• Data records:
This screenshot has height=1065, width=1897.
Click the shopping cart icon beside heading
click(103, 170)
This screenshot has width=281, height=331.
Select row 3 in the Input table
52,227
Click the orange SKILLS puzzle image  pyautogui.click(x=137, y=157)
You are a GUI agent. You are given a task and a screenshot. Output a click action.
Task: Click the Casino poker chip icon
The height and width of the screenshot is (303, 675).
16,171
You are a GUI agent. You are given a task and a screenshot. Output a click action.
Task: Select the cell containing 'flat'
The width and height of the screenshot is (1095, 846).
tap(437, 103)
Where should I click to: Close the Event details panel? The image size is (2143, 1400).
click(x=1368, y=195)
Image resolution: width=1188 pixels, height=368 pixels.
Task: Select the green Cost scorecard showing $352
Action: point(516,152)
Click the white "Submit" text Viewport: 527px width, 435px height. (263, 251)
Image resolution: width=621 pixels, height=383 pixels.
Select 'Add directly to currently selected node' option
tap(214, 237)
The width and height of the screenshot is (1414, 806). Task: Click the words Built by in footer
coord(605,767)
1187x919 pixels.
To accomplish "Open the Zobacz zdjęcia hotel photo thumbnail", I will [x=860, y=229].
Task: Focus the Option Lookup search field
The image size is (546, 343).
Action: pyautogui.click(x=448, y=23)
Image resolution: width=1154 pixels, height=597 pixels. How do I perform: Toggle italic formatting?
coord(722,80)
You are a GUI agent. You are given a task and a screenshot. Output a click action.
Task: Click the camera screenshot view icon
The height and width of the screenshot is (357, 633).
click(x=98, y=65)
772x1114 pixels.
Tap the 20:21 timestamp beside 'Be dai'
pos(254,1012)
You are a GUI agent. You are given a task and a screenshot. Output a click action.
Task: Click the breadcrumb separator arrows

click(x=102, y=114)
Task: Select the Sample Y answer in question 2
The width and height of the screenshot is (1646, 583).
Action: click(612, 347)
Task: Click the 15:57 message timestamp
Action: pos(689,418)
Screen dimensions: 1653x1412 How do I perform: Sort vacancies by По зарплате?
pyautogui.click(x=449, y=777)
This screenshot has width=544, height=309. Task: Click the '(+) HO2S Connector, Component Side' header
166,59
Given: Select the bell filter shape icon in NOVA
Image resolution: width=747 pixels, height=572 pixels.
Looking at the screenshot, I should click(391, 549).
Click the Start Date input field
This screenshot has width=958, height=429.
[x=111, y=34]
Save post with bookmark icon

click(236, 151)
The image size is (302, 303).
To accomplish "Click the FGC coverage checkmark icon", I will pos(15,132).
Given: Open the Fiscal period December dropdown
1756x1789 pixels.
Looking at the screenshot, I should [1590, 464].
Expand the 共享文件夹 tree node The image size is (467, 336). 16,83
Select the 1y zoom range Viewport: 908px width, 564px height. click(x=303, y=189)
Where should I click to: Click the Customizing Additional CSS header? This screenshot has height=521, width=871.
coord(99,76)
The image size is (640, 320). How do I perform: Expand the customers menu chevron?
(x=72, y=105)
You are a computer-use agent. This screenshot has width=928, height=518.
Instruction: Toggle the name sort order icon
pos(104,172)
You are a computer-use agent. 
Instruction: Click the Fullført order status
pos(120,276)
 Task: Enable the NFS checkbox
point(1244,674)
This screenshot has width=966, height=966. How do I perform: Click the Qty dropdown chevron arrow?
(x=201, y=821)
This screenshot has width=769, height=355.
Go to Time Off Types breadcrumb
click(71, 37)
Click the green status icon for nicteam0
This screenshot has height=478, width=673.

• Exercise prompt:
Rewrite every one of the entries above as a numbered list, leaving out the blank lines.

• Answer to the problem:
1. This screenshot has height=1065, width=1897.
2. Click the shopping cart icon beside heading
3. click(103, 170)
4. This screenshot has width=281, height=331.
5. Select row 3 in the Input table
6. 52,227
7. Click the orange SKILLS puzzle image  pyautogui.click(x=137, y=157)
8. You are a GUI agent. You are given a task and a screenshot. Output a click action.
9. Task: Click the Casino poker chip icon
10. The height and width of the screenshot is (303, 675).
11. 16,171
12. You are a GUI agent. You are given a task and a screenshot. Output a click action.
13. Task: Select the cell containing 'flat'
14. The width and height of the screenshot is (1095, 846).
15. tap(437, 103)
16. Where should I click to: Close the Event details panel? The image size is (2143, 1400).
17. click(x=1368, y=195)
18. Image resolution: width=1188 pixels, height=368 pixels.
19. Task: Select the green Cost scorecard showing $352
20. Action: point(516,152)
21. Click the white "Submit" text Viewport: 527px width, 435px height. (263, 251)
22. Image resolution: width=621 pixels, height=383 pixels.
23. Select 'Add directly to currently selected node' option
24. tap(214, 237)
25. The width and height of the screenshot is (1414, 806). Task: Click the words Built by in footer
26. coord(605,767)
27. 1187x919 pixels.
28. To accomplish "Open the Zobacz zdjęcia hotel photo thumbnail", I will [x=860, y=229].
29. Task: Focus the Option Lookup search field
30. The image size is (546, 343).
31. Action: pyautogui.click(x=448, y=23)
32. Image resolution: width=1154 pixels, height=597 pixels. How do I perform: Toggle italic formatting?
33. coord(722,80)
34. You are a GUI agent. You are given a task and a screenshot. Output a click action.
35. Task: Click the camera screenshot view icon
36. The height and width of the screenshot is (357, 633).
37. click(x=98, y=65)
38. 772x1114 pixels.
39. Tap the 20:21 timestamp beside 'Be dai'
40. pos(254,1012)
41. You are a GUI agent. You are given a task and a screenshot. Output a click action.
42. Task: Click the breadcrumb separator arrows
43. click(x=102, y=114)
44. Task: Select the Sample Y answer in question 2
45. The width and height of the screenshot is (1646, 583).
46. Action: click(612, 347)
47. Task: Click the 15:57 message timestamp
48. Action: pos(689,418)
49. Screen dimensions: 1653x1412 How do I perform: Sort vacancies by По зарплате?
50. pyautogui.click(x=449, y=777)
51. This screenshot has width=544, height=309. Task: Click the '(+) HO2S Connector, Component Side' header
52. 166,59
53. Given: Select the bell filter shape icon in NOVA
54. Image resolution: width=747 pixels, height=572 pixels.
55. Looking at the screenshot, I should click(391, 549).
56. Click the Start Date input field
57. This screenshot has width=958, height=429.
58. [x=111, y=34]
59. Save post with bookmark icon
60. click(236, 151)
61. The image size is (302, 303).
62. To accomplish "Click the FGC coverage checkmark icon", I will pos(15,132).
63. Given: Open the Fiscal period December dropdown
64. 1756x1789 pixels.
65. Looking at the screenshot, I should [1590, 464].
66. Expand the 共享文件夹 tree node The image size is (467, 336). 16,83
67. Select the 1y zoom range Viewport: 908px width, 564px height. click(x=303, y=189)
68. Where should I click to: Click the Customizing Additional CSS header? This screenshot has height=521, width=871.
69. coord(99,76)
70. The image size is (640, 320). How do I perform: Expand the customers menu chevron?
71. (x=72, y=105)
72. You are a computer-use agent. This screenshot has width=928, height=518.
73. Instruction: Toggle the name sort order icon
74. pos(104,172)
75. You are a computer-use agent. 
76. Instruction: Click the Fullført order status
77. pos(120,276)
78.  Task: Enable the NFS checkbox
79. point(1244,674)
80. This screenshot has width=966, height=966. How do I perform: Click the Qty dropdown chevron arrow?
81. (x=201, y=821)
82. This screenshot has width=769, height=355.
83. Go to Time Off Types breadcrumb
84. click(71, 37)
85. Click the green status icon for nicteam0
86. This screenshot has height=478, width=673.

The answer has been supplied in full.